* AUFGABEN
**1.** Nenne alle unterschiedlichen Wörter im Text über Barrierefreiheit auf Karriereseiten, die mit der Buchstabenfolge „barrierefrei“ beginnen, ohne Rücksicht auf Groß- und Kleinschreibung. Führe jede Wortform nur einmal auf.
**2.** Führe den Text über Barrierefreiheit auf Karriereseiten nach seinem letzten Satz weiter.

* DOKUMENT
────
Barrierefreiheit auf Karriereseiten – gesetzliche Pflicht
Digitale Barrierefreiheit wird zur Voraussetzung für modernes Recruiting. Seit dem 28. Juni 2025 verpflichtet das Barrierefreiheitsstärkungsgesetz (BFSG) zahlreiche Unternehmen dazu, ihre Karriereseiten und Online-Bewerbungsformulare barrierefrei zu gestalten. Was bisher oft als freiwilliges Extra galt, wird damit zur rechtlich verbindlichen Anforderung – und zu einem entscheidenden Faktor für Inklusion im Bewerbungsprozess.
Warum digitale Barrierefreiheit im Recruiting unverzichtbar ist
Wer heute einen Ausbildungs- oder Arbeitsplatz sucht, nutzt in der Regel digitale Angebote. Für Menschen mit Behinderung – beispielsweise mit Seh- oder Mobilitätseinschränkungen – wird die digitale Bewerbung jedoch schnell zur Hürde, wenn Karriereseiten nicht barrierefrei gestaltet sind.
────
* GEGEBENE DATEN

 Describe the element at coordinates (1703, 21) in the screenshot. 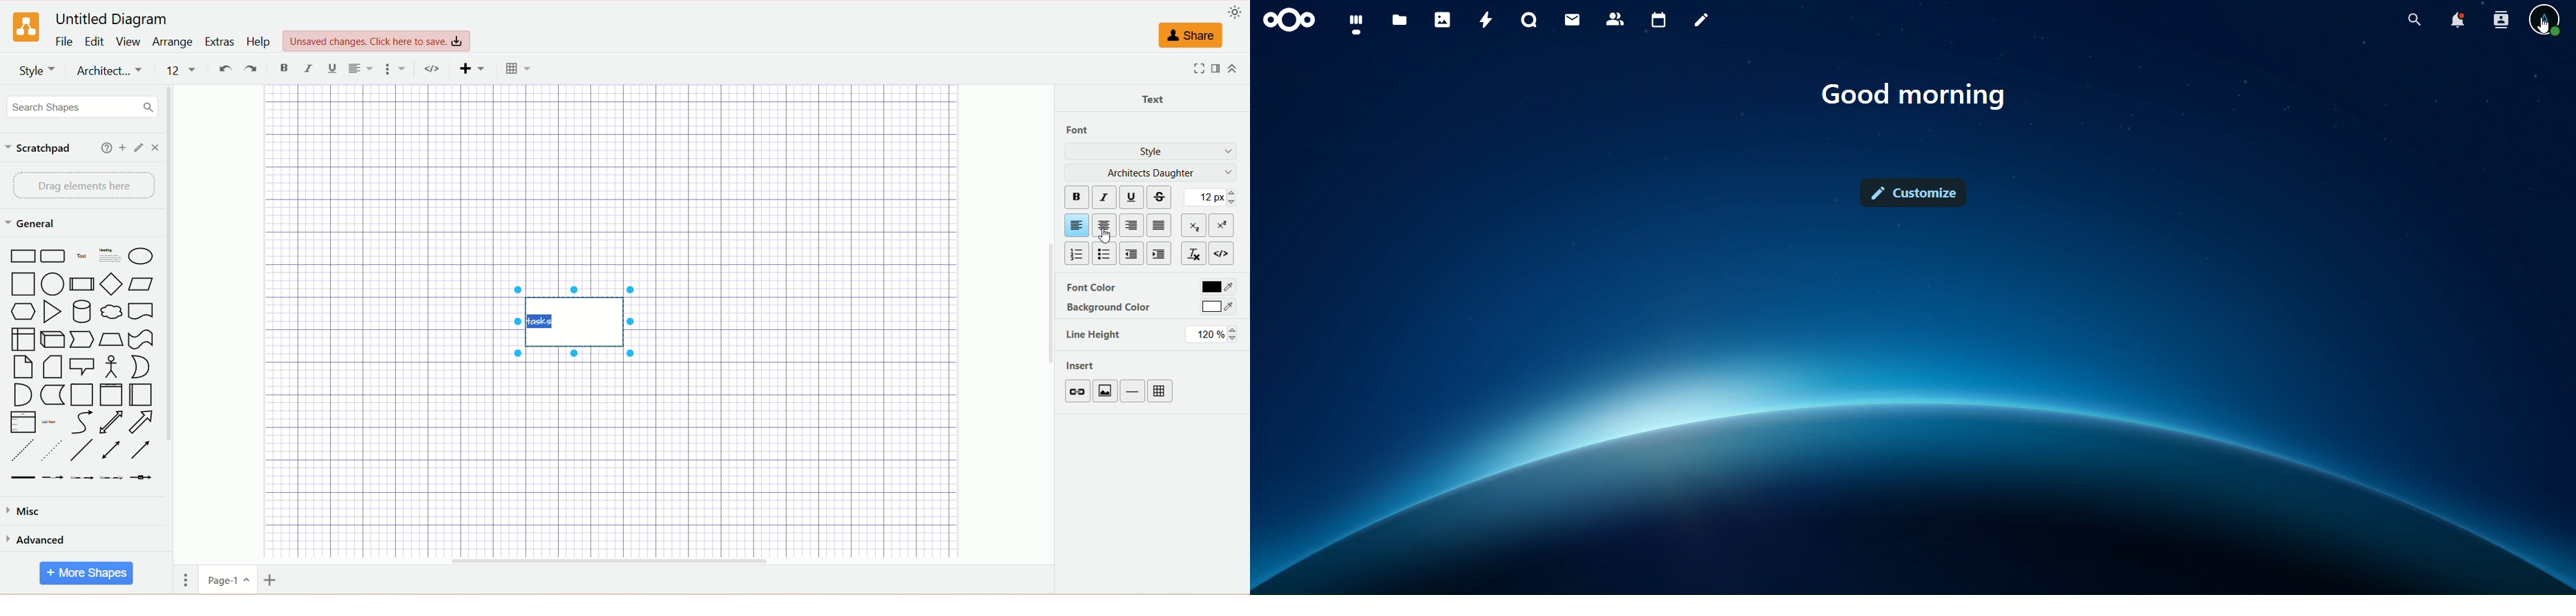

I see `notes` at that location.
────
* LÖSUNGEN
**1.** Barrierefreiheit, Barrierefreiheitsstärkungsgesetz, barrierefrei

**2.**
Dabei gilt: Digitale Barrierefreiheit ermöglicht nicht nur gleichberechtigte Teilhabe, sondern verbessert insgesamt die Usability – für mobile Nutzer, ältere Menschen oder auch Bewerber:innen mit vorübergehenden Einschränkungen.
Was das BFSG konkret fordert
Mit dem Inkrafttreten des BFSG gelten neue Standards zur digitalen Zugänglichkeit. Betroffen sind vor allem Unternehmen, die Produkte oder Dienstleistungen online anbieten – und ihre Bewerbungsprozesse digital abwickeln. Diese müssen gewährleisten, dass ihre Karriereseiten den Anforderungen der EU-Richtlinie zur Barrierefreiheit (EN 301 549) sowie der WCAG 2.1 AA-Standards entsprechen.
Was eine barrierefreie Karriereseite leisten muss
Eine barrierefreie Bewerbung beginnt bei der Zugänglichkeit von Informationen. Das bedeutet konkret:
- Kompatibilität mit Screenreadern für blinde und sehbehinderte Menschen
- Tastaturnavigation ohne Mausunterstützung
- Hohe Kontraste und skalierbare Schriftgrößen
- Einfache Sprache und Alternativtexte zu Bildern und komplexen Inhalten
- Untertitel oder Gebärdensprache bei Videos
- Vermeidung von blinkenden Elementen (z. B. zur Minimierung von Epilepsierisiken)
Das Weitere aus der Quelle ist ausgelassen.